ACTIVITY = An acceptable response holds only the line containing "You are a computer-use" and every line after it to the end of the records, each reproduced exactly.
___ SUPPLIED MATERIAL
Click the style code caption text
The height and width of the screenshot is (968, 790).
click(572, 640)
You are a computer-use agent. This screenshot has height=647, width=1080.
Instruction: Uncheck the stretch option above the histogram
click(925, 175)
______
ANSWER BOX =
You are a computer-use agent. This screenshot has height=647, width=1080.
Instruction: Uncheck the stretch option above the histogram
click(925, 175)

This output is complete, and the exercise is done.